La proverbial lentitud de los caracoles es tema de fábulas y cuentos infantiles, pero una vez que se presentan en el plato, guisados conforme a la regla, lo más probable es que desaparezcan a toda velocidad.
Resulta curioso que el más célebre de los univalvos sea un animal terrestre pues en efecto, los caracoles de tierra pertenecen a la familia de los moluscos gasterópodos y por lo tanto son parientes muy cercanos de los caracoles y otras viandas marinas, como el abulón.
Aunque existen muchas variedades, quizá los más celebres sean los caracoles blancos, cuyo nombre científico es Helix pomatia y que son conocidos como de Borgoña, o Romanos; son los famosos escargots de la cocina francesa con un tamaño promedio de unos 4 centímetros y un peso que puede llegar hasta los 30 gramos. Una verdadera delicia gourmet.
:::::
◆ **EJERCICIOS**
1. Cita del texto sobre los caracoles todo lo que va desde "La proverbial lentitud" hasta "como el abulón.".
2. ¿Cuál es el nombre científico de los caracoles blancos según el texto sobre los caracoles?
3. Prosigue el texto sobre los caracoles a partir de su última oración.
:::::
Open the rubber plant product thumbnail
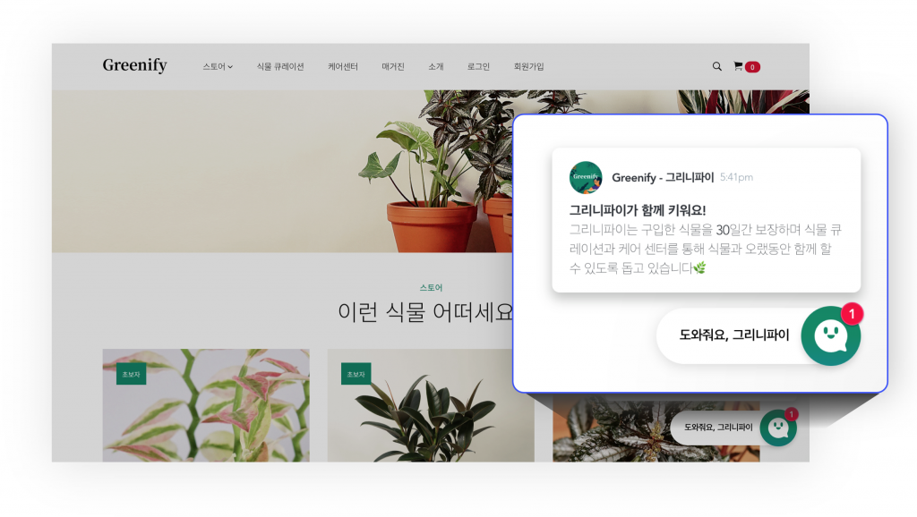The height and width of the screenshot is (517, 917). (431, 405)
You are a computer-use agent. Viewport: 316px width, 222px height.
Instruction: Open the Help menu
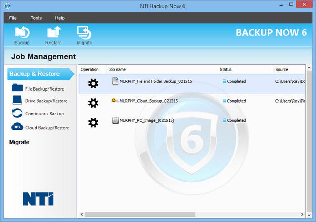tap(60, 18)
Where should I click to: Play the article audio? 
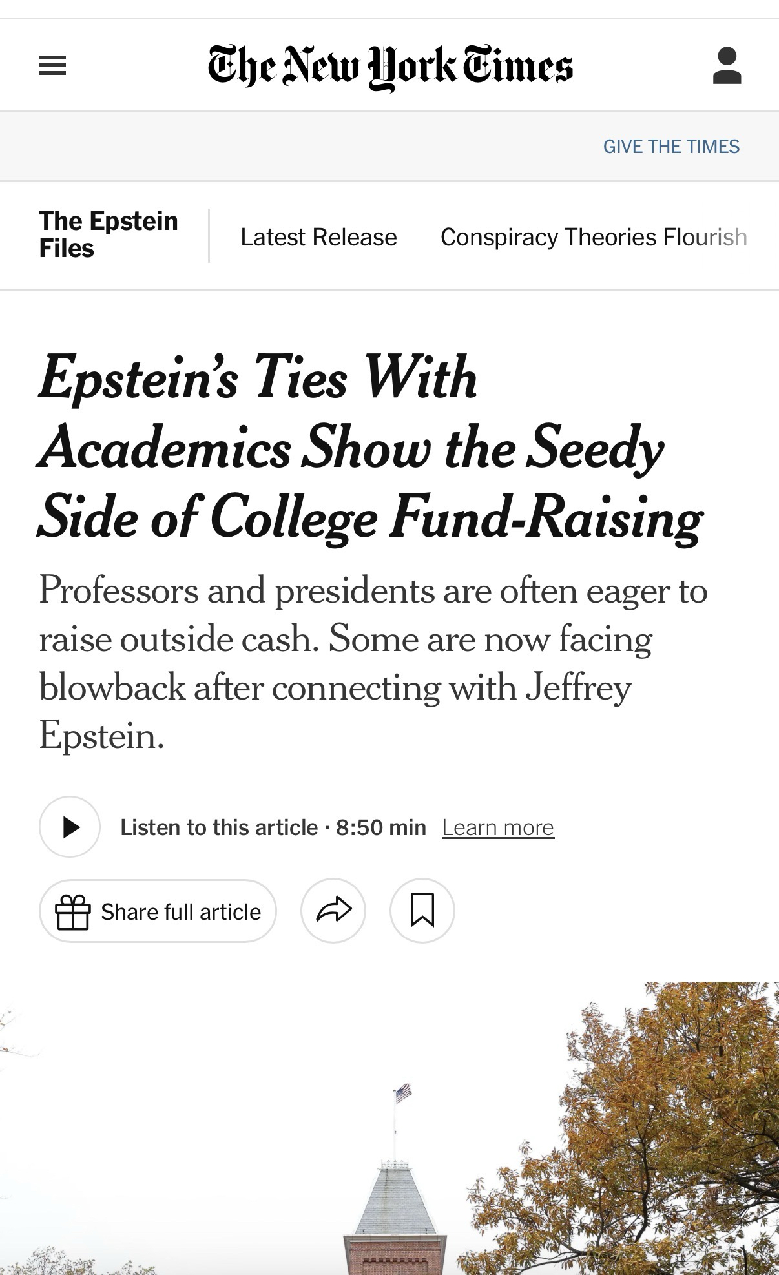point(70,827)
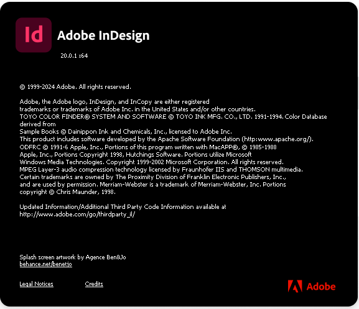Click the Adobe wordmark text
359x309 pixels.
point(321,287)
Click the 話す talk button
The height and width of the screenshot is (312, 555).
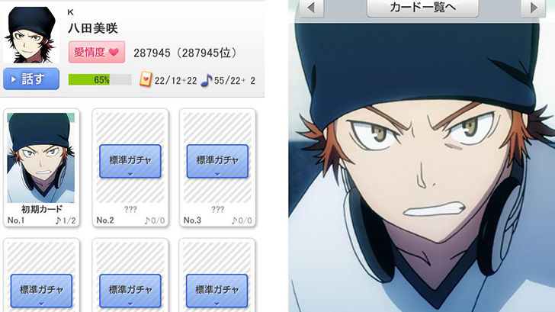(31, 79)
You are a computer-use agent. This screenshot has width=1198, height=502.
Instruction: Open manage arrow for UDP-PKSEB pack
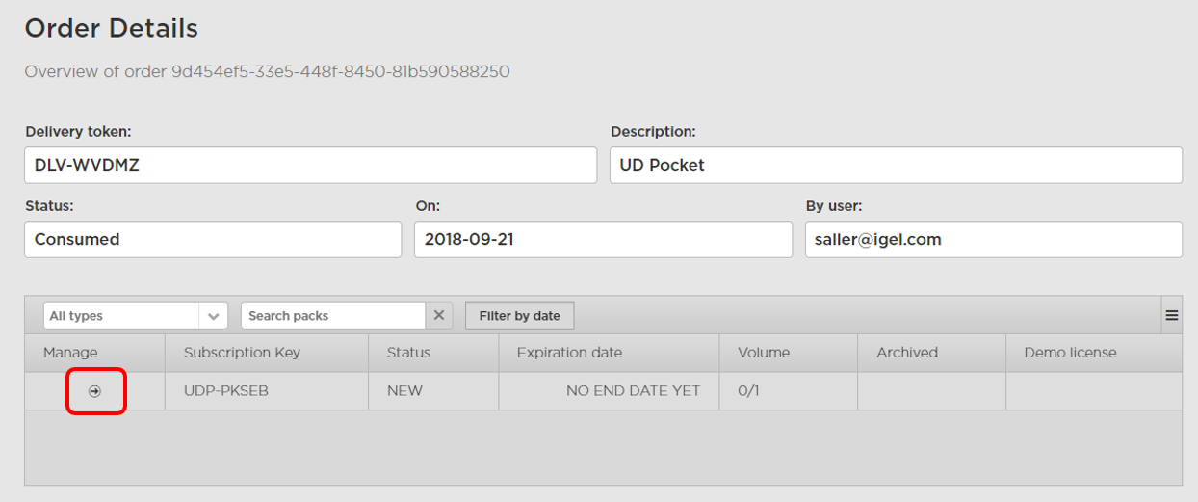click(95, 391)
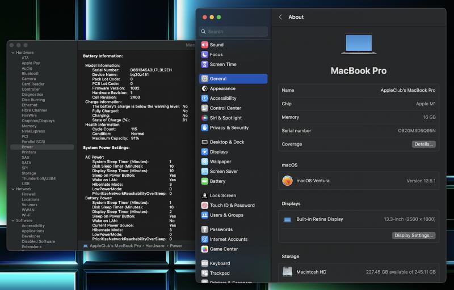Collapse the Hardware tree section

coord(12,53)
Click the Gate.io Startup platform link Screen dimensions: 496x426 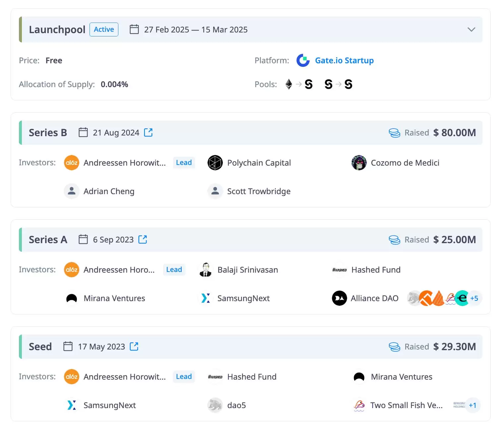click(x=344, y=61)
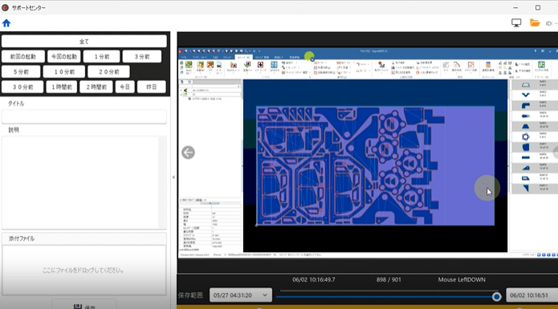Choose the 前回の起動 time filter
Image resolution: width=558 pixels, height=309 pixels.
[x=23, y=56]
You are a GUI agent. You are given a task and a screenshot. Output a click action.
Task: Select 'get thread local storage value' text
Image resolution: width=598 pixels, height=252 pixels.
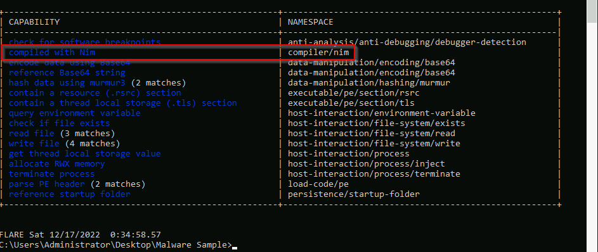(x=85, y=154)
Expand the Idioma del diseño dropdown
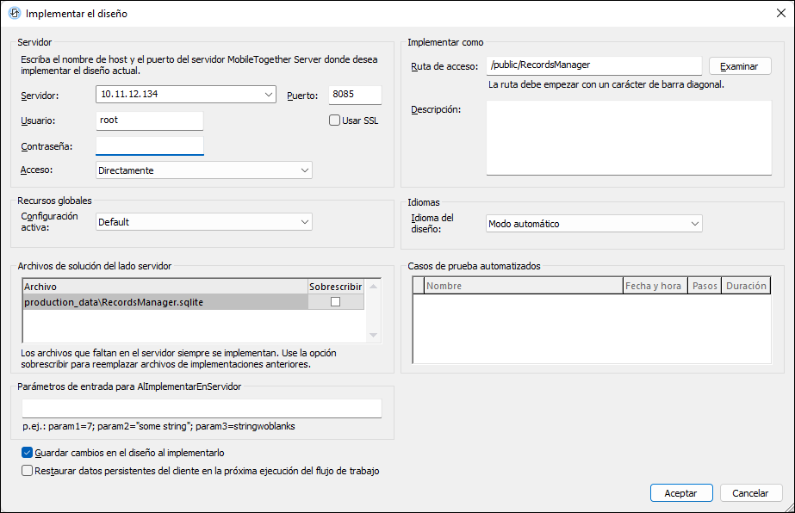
:::::
◆ **RESPUESTAS**
1.
La proverbial lentitud de los caracoles es tema de fábulas y cuentos infantiles, pero una vez que se presentan en el plato, guisados conforme a la regla, lo más probable es que desaparezcan a toda velocidad.
Resulta curioso que el más célebre de los univalvos sea un animal terrestre pues en efecto, los caracoles de tierra pertenecen a la familia de los moluscos gasterópodos y por lo tanto son parientes muy cercanos de los caracoles y otras viandas marinas, como el abulón.

2. Helix pomatia.

3.
Otra variedad con gran demanda son los comúnmente conocidos como caracoles de jardín, o Petit Gris, que presentan una concha sensiblemente más oscura así como un tamaño menor, ya que en promedio tan solo miden unos 2 centímetros, con un peso aproximado de 10 gramos; se trata del Helix aspersa, mejor conocido en nuestro país como caracol panteonero.
En el otro extremo tenemos al caracol gigante africano, Achatina fúlica, que puede llegar a medir hasta 30 centímetros de longitud y también es comestible; aunque actualmente se le considera como una plaga dañina a los cultivos.
Otros caracoles de tamaño chico y muy apreciados por los sibaritas del mundo son el escargot turco, o Helix lucorum; el caracol rayado, o Capea nemorali; la vaqueta de monte, o Iberus Gualtieranus Alonensi; la cabrilla, boquinegra, u Otala punctata… entre muchas variedades que pueden llegar a ofrecerse a precios exorbitantes.
Aunque estas últimas especies generalmente se cosechan silvestres de la naturaleza, la gran mayoría de los caracoles que llegan a la mesa se crían en parcelas específicas protegidas con redes, donde los animalitos crecen junto a sus plantas favoritas, como calabaza, trigo o avena, alimentándose con ellas hasta su madurez.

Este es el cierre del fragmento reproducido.